[What the task requires]: Could you copy the records below exactly, keeping none of the images?

[The data]:
Content starts
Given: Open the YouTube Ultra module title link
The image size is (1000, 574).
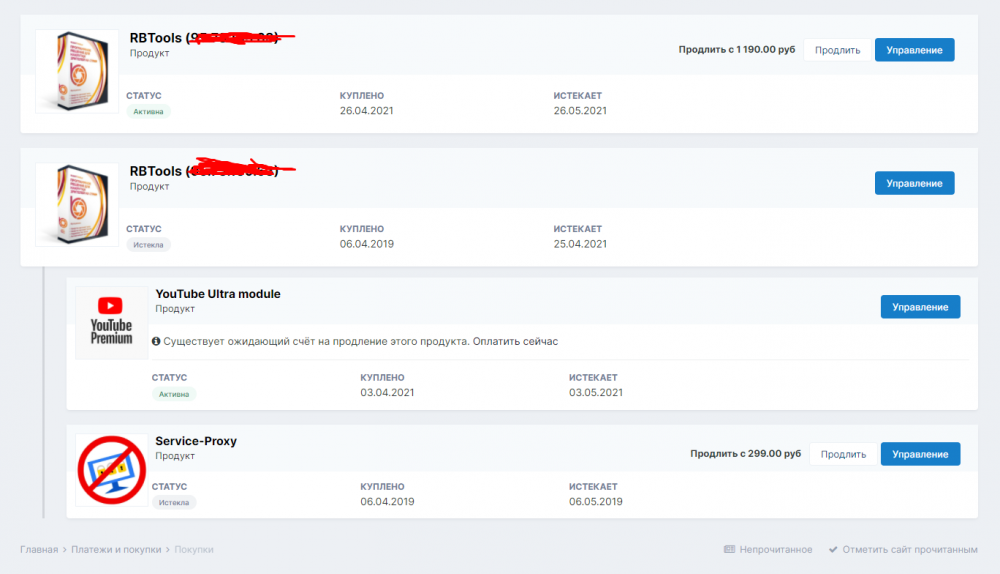Looking at the screenshot, I should click(218, 294).
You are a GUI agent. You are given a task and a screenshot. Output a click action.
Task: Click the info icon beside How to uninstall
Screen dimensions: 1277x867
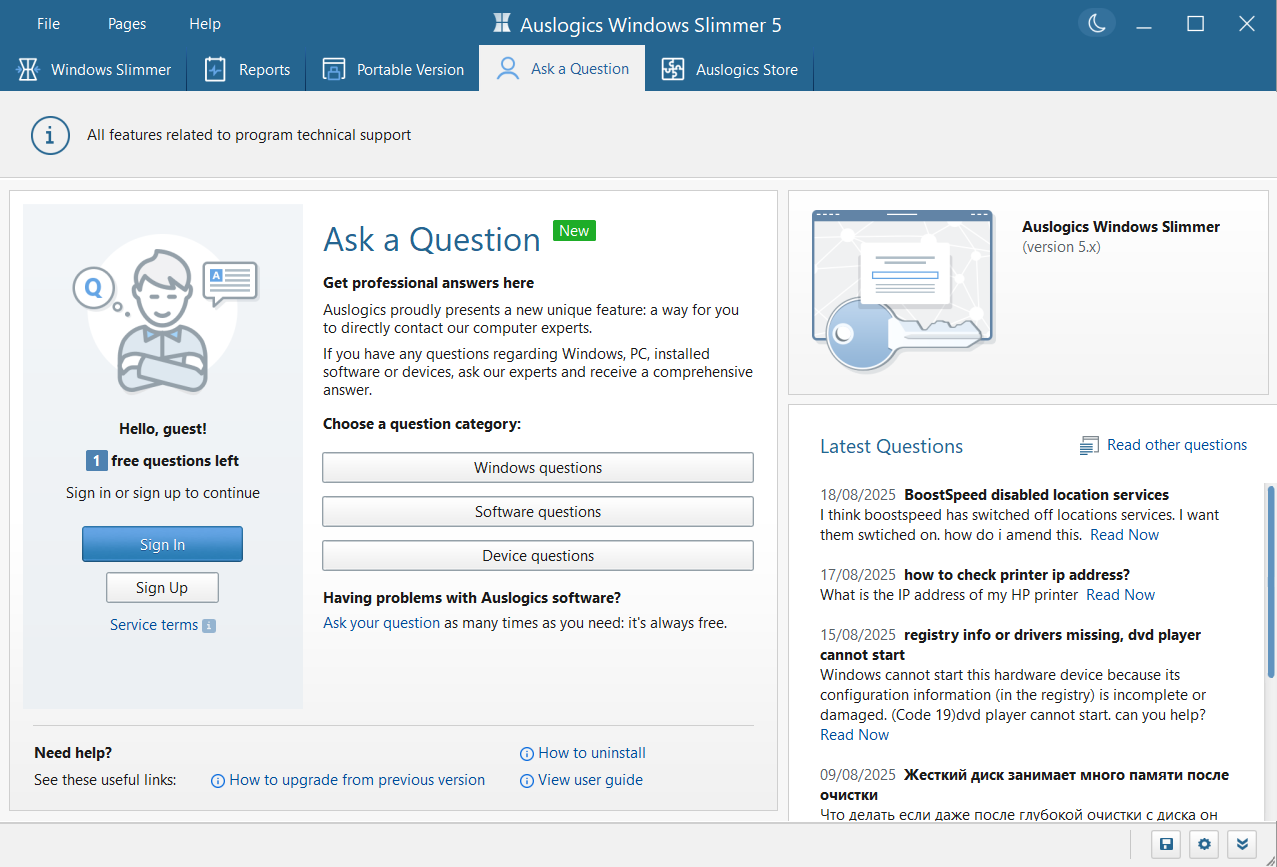525,753
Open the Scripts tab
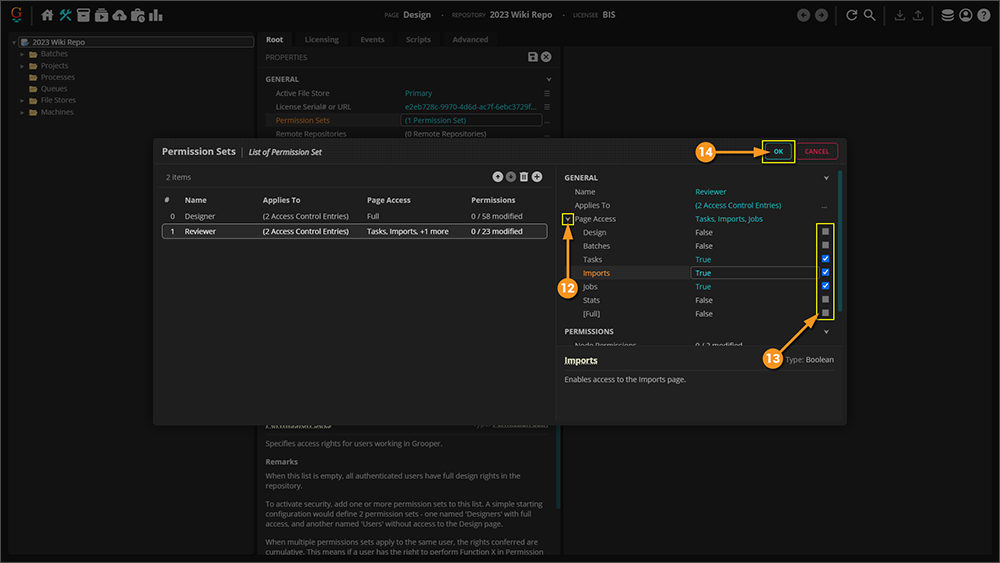The height and width of the screenshot is (563, 1000). point(418,40)
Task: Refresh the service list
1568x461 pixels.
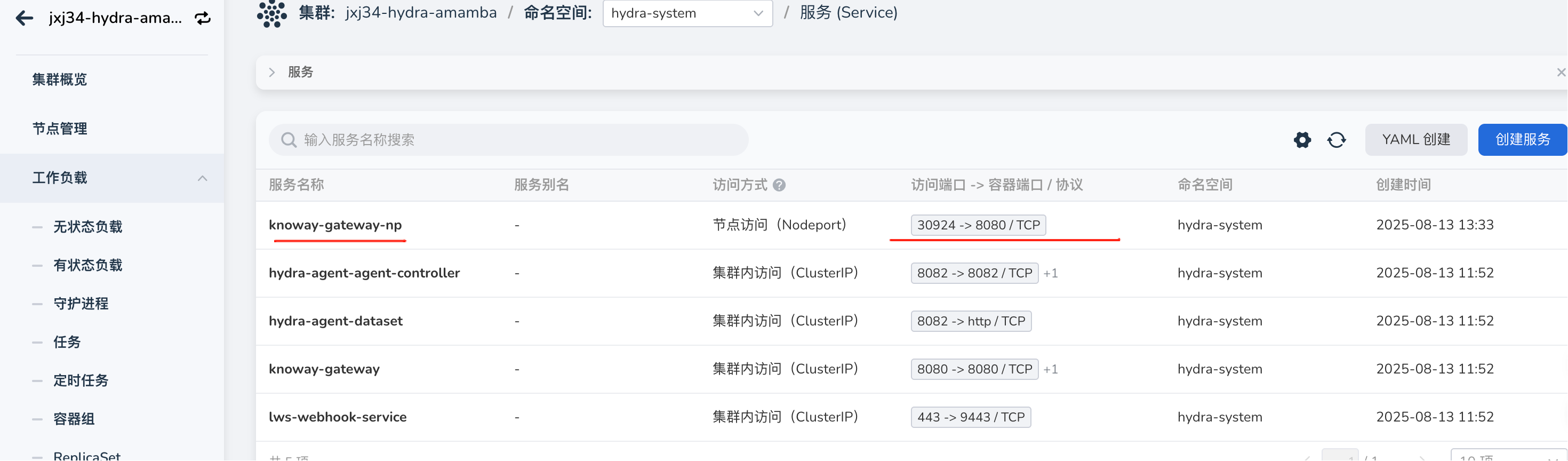Action: point(1336,140)
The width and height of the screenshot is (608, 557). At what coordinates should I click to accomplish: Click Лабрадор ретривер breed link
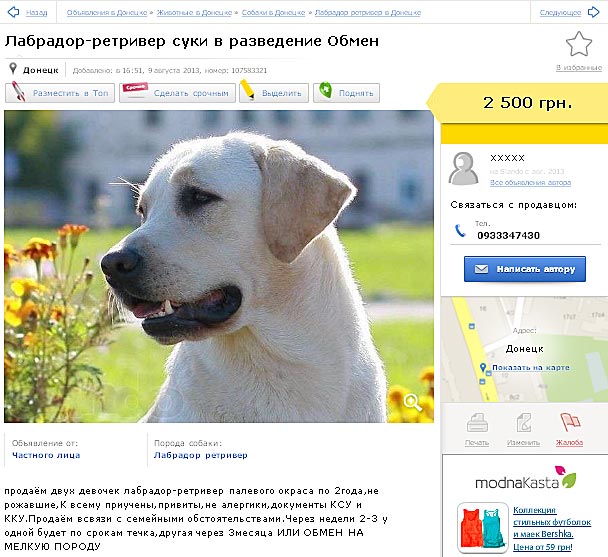[x=200, y=455]
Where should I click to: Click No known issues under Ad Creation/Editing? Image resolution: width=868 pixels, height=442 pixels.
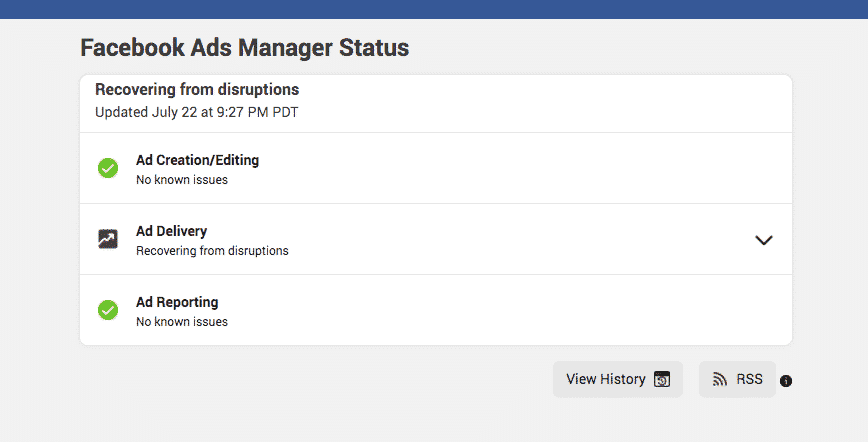pyautogui.click(x=182, y=180)
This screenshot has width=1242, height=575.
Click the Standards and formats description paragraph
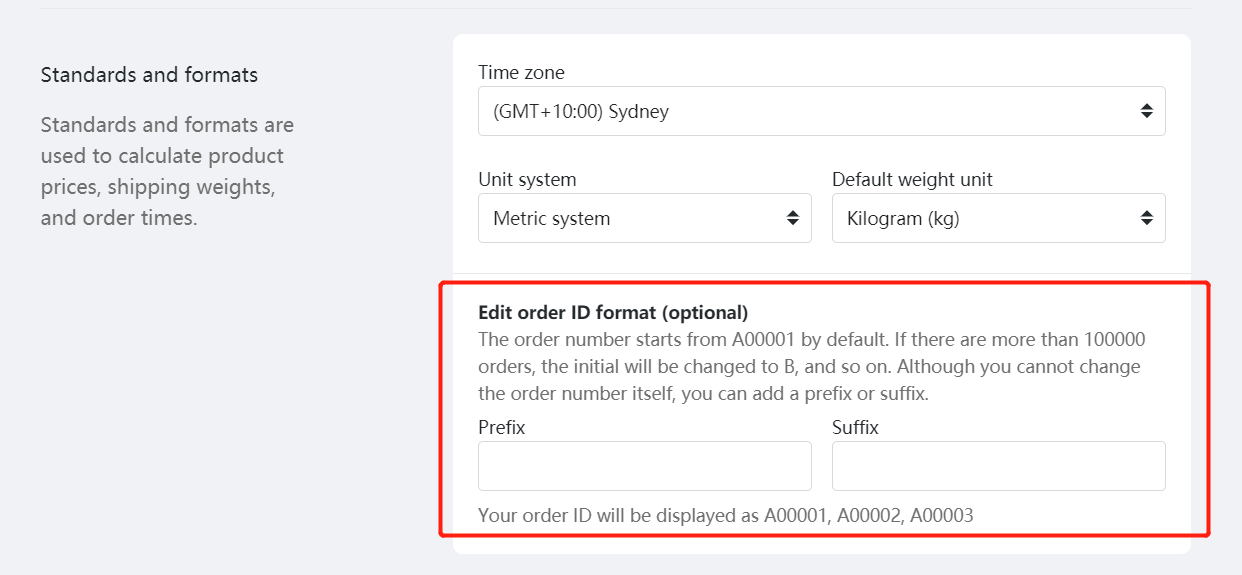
Content ends
[Exercise result]:
Given: Open the YouTube Ultra module title link
The image size is (1000, 574).
Looking at the screenshot, I should click(218, 294).
You are a GUI agent. You are given a task and a screenshot. Output a click action.
Task: Click the info icon beside How to uninstall
Screen dimensions: 1277x867
525,753
Open the Scripts tab
The height and width of the screenshot is (563, 1000). point(418,40)
Task: Refresh the service list
1568x461 pixels.
Action: point(1336,140)
The width and height of the screenshot is (608, 557). At what coordinates should I click to accomplish: Click Лабрадор ретривер breed link
[x=200, y=455]
Where should I click to: Click No known issues under Ad Creation/Editing? Image resolution: width=868 pixels, height=442 pixels.
pyautogui.click(x=182, y=180)
This screenshot has width=1242, height=575.
Click the Standards and formats description paragraph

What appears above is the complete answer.